Szymanowski calls it an epiphany:
"I came home from the grocery store, and I needed to come up with something for the meeting," he remembers. "And I said, 'You know what hipsters love? Mustaches... and Ray Bans.' So why not slap those together?"
Levich sold Spirit on the idea. Then he moved on to other retailers. By the fall, Sun-Staches were in thousands of stores. ***
But how did Bieber & co. find the Sun-Staches? WorldWide Dynasty employs fewer than 20 people and doesn't have a marketing department. According to Levich, beyond the cost of production, the company hasn't paid for anything to build the Sun-Stache brand besides fees associated with filing patent applications and sending online press releases. Yet, even before "the Bieber video," as they call it, Levich and Szymanowski had begun to devise ways to develop their new brand on the cheap.
They set up a Facebook page, had giveaways, and sent 'staches to Hollywood-types who seemed interested. It started slowly. But then a girl who received a free pair passed them off to Carlos Pena, and things started moving faster. (After the girl took credit, the company sent her a few more pairs.)
With more exposure to manage, Szymanowski saw his job mutate. Initially, he just compiled photos on the website. As things accelerated, he started spending more and more time on Facebook concocting promotions, and managing the brand's Twitter feed under his new persona, "Stache Man." He started pushing the hashtag "#MustacheSwag." And, recently, he's tried to popularize a new mustachioed emoticon— :3 .
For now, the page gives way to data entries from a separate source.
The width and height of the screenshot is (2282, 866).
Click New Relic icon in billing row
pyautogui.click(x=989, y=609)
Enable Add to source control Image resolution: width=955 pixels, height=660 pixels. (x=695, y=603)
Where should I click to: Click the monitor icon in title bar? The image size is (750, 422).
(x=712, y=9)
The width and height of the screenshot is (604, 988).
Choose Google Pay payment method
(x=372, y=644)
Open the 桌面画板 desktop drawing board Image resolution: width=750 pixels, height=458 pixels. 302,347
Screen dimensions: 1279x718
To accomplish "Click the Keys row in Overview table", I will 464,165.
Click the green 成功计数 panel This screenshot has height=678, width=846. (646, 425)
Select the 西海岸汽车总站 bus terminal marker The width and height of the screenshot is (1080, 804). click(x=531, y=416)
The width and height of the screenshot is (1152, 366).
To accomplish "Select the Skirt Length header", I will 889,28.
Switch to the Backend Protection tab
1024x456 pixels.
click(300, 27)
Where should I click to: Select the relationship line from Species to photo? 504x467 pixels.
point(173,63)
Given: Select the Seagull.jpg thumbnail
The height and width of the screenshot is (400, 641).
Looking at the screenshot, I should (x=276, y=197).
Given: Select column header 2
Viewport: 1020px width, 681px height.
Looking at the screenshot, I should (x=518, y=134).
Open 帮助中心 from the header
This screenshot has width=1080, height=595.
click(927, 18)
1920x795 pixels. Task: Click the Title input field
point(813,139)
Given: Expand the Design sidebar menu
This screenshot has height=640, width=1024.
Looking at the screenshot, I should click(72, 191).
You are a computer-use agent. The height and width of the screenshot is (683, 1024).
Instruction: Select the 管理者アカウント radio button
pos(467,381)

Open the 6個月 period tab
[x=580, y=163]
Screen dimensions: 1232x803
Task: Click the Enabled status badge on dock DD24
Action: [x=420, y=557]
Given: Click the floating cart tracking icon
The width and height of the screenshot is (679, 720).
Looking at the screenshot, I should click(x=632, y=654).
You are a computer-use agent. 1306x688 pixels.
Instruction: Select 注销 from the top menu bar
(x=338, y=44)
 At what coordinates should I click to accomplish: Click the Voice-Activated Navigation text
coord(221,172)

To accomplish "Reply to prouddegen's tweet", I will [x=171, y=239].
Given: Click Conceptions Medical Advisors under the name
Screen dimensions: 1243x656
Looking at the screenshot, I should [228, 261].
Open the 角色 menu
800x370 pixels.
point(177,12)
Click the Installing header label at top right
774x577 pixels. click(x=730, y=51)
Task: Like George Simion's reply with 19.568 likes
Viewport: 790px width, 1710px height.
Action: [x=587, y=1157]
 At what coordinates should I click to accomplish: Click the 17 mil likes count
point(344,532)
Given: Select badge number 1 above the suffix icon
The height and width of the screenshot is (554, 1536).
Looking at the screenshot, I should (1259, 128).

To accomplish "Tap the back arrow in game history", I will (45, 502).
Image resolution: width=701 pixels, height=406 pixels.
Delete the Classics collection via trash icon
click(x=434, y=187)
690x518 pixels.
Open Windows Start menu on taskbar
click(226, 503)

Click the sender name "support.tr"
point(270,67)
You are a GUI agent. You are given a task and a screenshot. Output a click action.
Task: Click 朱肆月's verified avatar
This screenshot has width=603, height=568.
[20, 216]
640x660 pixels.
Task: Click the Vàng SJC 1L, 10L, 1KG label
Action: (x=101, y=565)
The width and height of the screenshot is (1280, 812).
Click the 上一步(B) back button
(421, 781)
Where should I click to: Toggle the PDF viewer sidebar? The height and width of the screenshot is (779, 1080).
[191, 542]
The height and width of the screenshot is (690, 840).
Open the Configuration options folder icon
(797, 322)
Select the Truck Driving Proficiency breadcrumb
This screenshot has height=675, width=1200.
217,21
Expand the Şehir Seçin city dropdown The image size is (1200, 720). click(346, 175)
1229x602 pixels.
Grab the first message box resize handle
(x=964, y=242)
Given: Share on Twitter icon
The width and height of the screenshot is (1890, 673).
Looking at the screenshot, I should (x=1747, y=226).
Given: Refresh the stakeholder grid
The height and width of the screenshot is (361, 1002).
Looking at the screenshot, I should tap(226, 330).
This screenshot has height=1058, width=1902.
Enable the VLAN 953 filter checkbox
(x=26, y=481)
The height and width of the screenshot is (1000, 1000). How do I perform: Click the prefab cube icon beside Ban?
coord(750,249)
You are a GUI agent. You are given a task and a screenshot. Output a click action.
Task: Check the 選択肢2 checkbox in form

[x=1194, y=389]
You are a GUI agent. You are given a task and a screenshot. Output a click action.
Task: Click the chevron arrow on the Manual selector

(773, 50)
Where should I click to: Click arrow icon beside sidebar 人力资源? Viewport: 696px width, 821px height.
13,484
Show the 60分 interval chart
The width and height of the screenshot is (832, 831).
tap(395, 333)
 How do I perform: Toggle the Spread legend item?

"It's become a lot of work," Szymanowski says. "I'm a designer, first and foremost. But, to see my random idea morph into something unto itself—that's fun, too."
Sun-Staches are now showing up in unexpected places, and Szymanowski pounces on each photo op. In March, Aubrey Plaza of NBC's Parks and Recreation threw on a pair to walk the red carpet at the premiere of Will Ferrell's Casa De Mi Padre. Photos were picked up by celebrity blogs and teen-centric websites across the Internet. Worldwide Dynasty sent her more pairs.
"I don't know what traditional marketing is, really," says Levich. "If that means hiring a firm, and all that, I don't think we need it. These are not traditional products. So far, this guerrilla strategy has worked really well."
Of course, most Sun-Stache-wearing Beliebers still haven't heard of the Levich's company. But that's probably okay, says Hema Yoganarasimhan, a professor of marketing a the UC Davis Graduate School of Management: WorldWide Dynasty, intentionally or not, is undergoing what he calls a "cloaked" campaign. The result feels more organic and less engineered than a mainstream ad campaign. But in seeking to disappear, the company risks losing control over the information that starts to swirl around their product, and finding themselves stuck with a product that means something entirely different than what they had in mind.